Copy the following contents to the Schema Registry unit file.

[Unit]
Description=unit to start and stop the Schema Registry service
Requires=network.target remote-fs.target kafka.service
After=network.target remote-fs.target kafka.service

[Install]
WantedBy=multi-user.target

[Service]
Type=simple
User=kafka
Groupp=nogroup
ExecStart=/opt/confluent/bin/schema-registry-start /opt/confluent/etc/schema-registry/schema-registry.properties
ExecStop=/opt/confluent/bin/schema-registry-stop
Restart=on-abnormal

Create a unit file for Kafka Connect.

$ sudo nano /etc/systemd/system/kafka-connect.service

Copy the following contents to the Kafka Connect unit file.

[Unit]
Description=unit to start and stop the Kafka Connect service
Requires=network.target remote-fs.target schema-registry.service
After=network.target remote-fs.target schema-registry.service

[Install]
WantedBy=multi-user.target

[Service]
Type=simple
User=kafka
Groupp=nogroup
ExecStart=/opt/confluent/bin/connect-distributed /opt/confluent/etc/schema-registry/connect-avro-distributed.properties
ExecStop=kill $(ps -ef | grep '[C]onnectDistributed' | awk '{print $2}')
Restart=on-abnormal

Auto Start Services

Enable the services to automatically start with the system.

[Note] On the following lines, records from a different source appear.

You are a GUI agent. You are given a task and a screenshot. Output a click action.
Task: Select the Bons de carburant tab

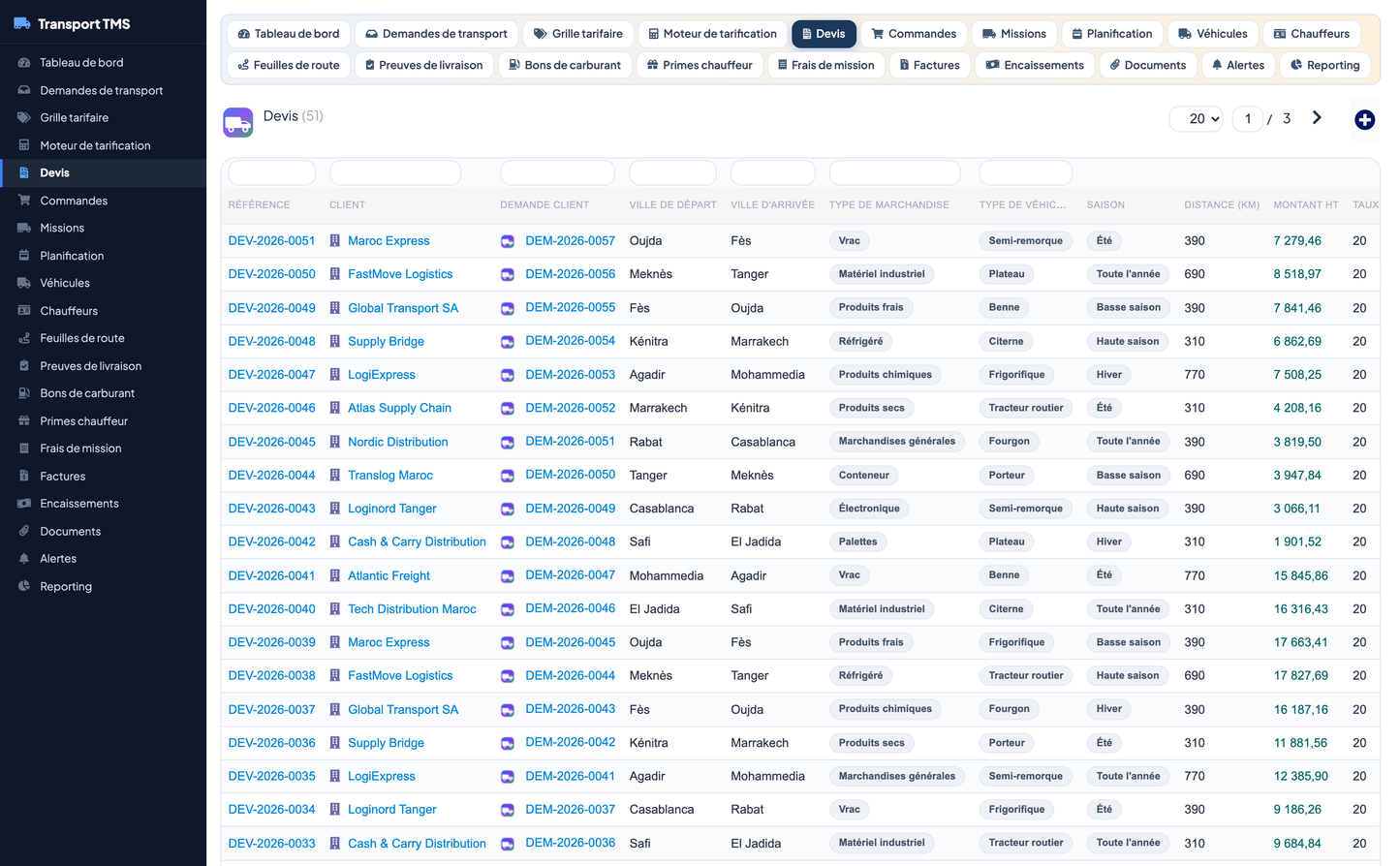565,65
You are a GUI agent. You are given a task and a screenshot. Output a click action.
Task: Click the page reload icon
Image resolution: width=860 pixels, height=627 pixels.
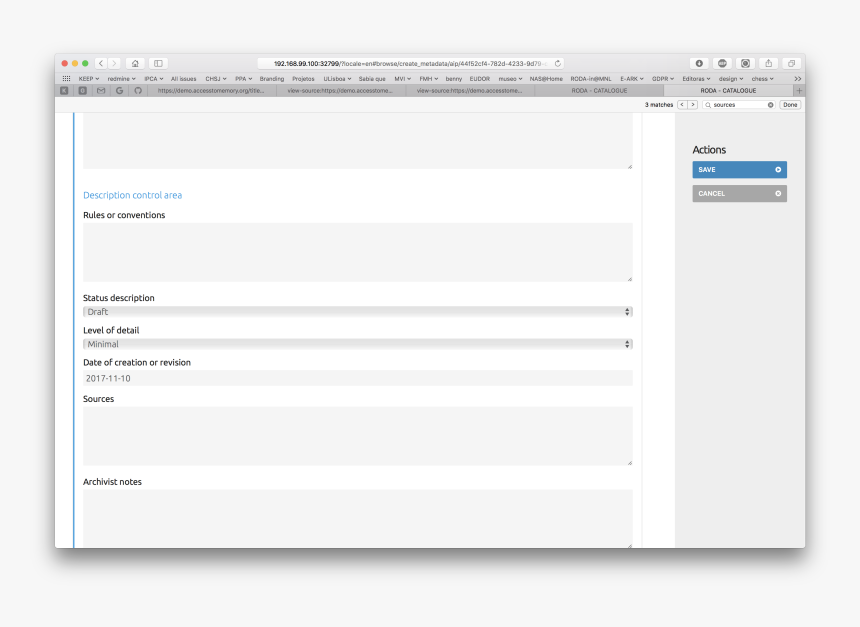[x=557, y=63]
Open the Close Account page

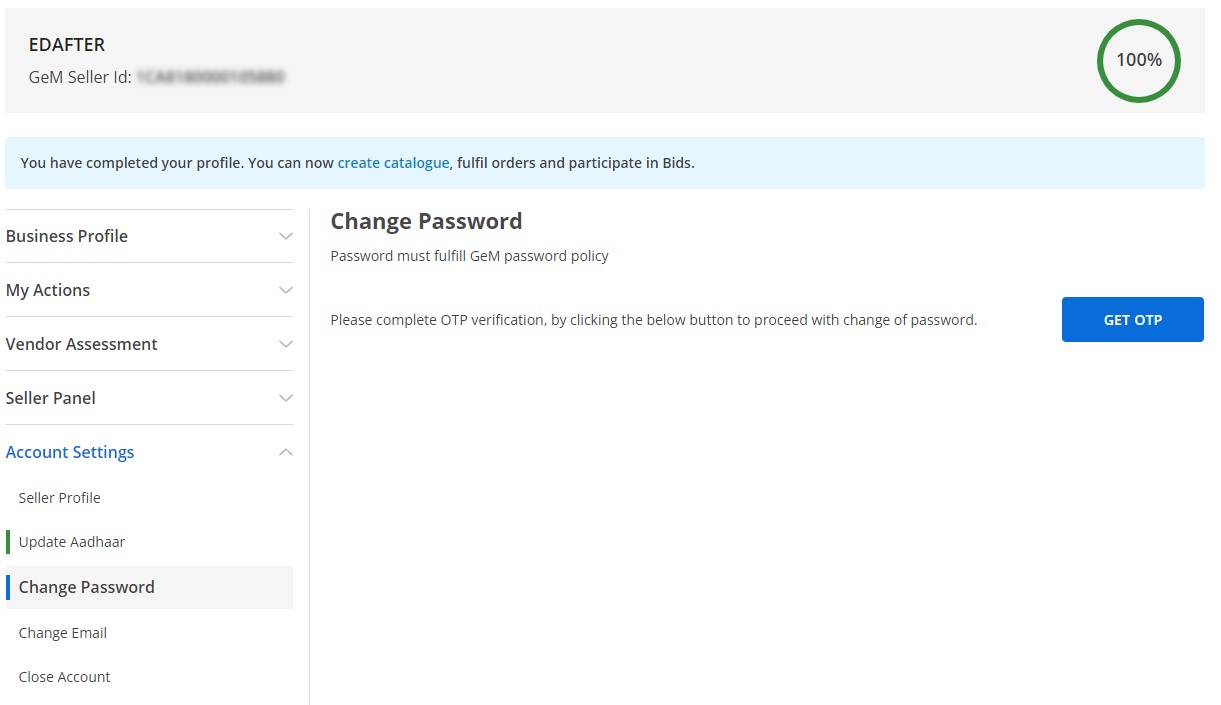tap(64, 676)
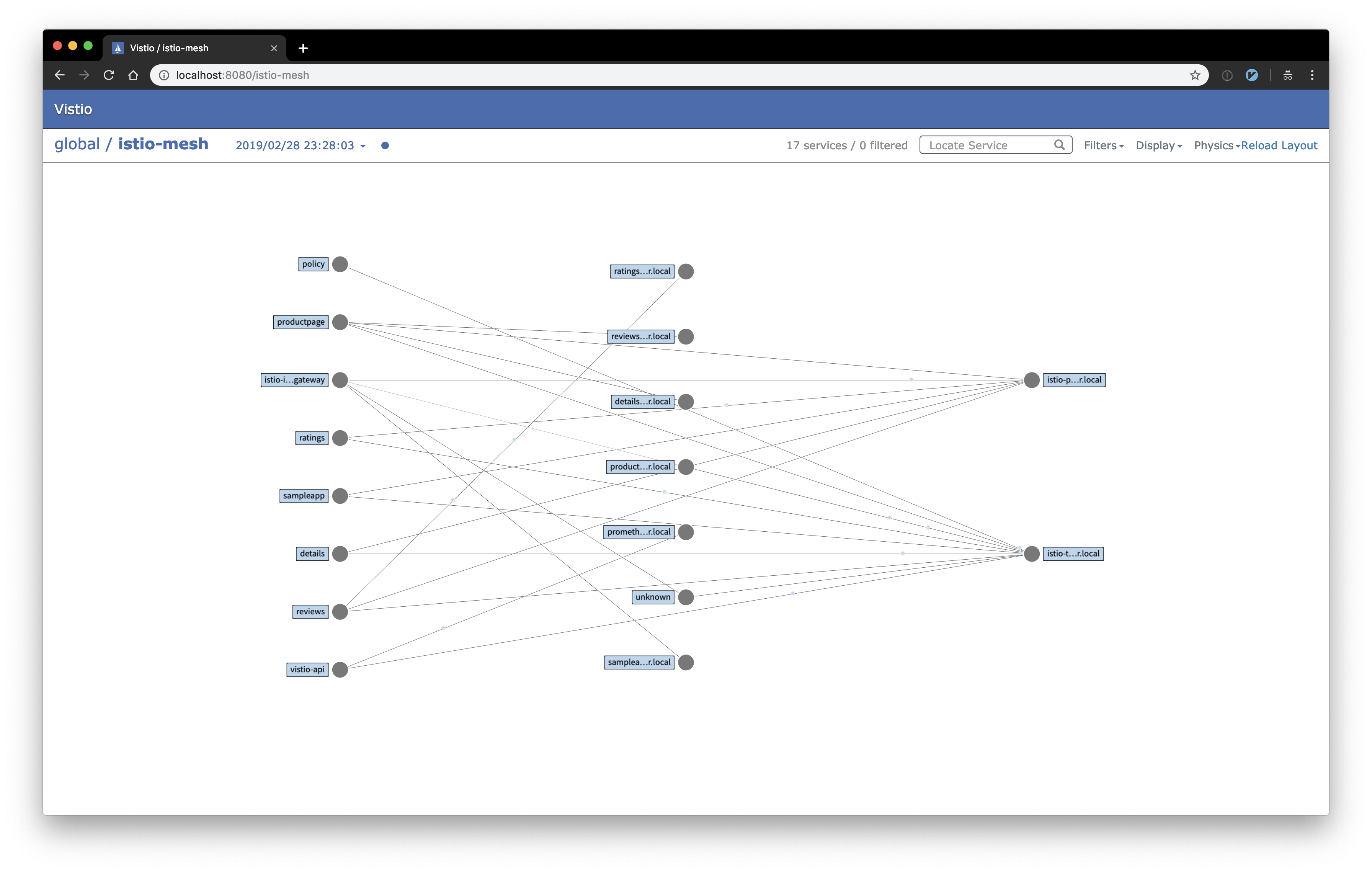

$ sudo systemctl enable zookeeper.service
$ sudo systemctl enable kafka.service
$ sudo systemctl enable schema-registry.service
$ sudo systemctl enable kafka-connect.service

Manually Start Services

$ sudo systemctl start zookeeper.service
$ sudo systemctl start kafka.service
$ sudo systemctl start schema-registry.service
$ sudo systemctl start kafka-connect.service

Manually Service Status

$ sudo systemctl status zookeeper.service
$ sudo systemctl status kafka.service
$ sudo systemctl status schema-registry.service
$ sudo systemctl status kafka-connect.service

Verify Installation (Producer/Consumer)

To test Kafka, we will create a Kafka topic (test), run a producer to publish Avro messages to the test topic, and run a consumer to subscribe to Avro messages from the test topic.

Producer -> test topic -> Consumer

Open three terminal windows.

In terminal 1, create a Kafka topic (test).

$ sudo /opt/confluent/bin/kafka-topics --create --topic test \
    --bootstrap-server $CONFLUENT_BOOTSTRAP_SERVERS \
    --replication-factor 1 --partitions 1

In terminal 2, start a producer to send messages to the test topic.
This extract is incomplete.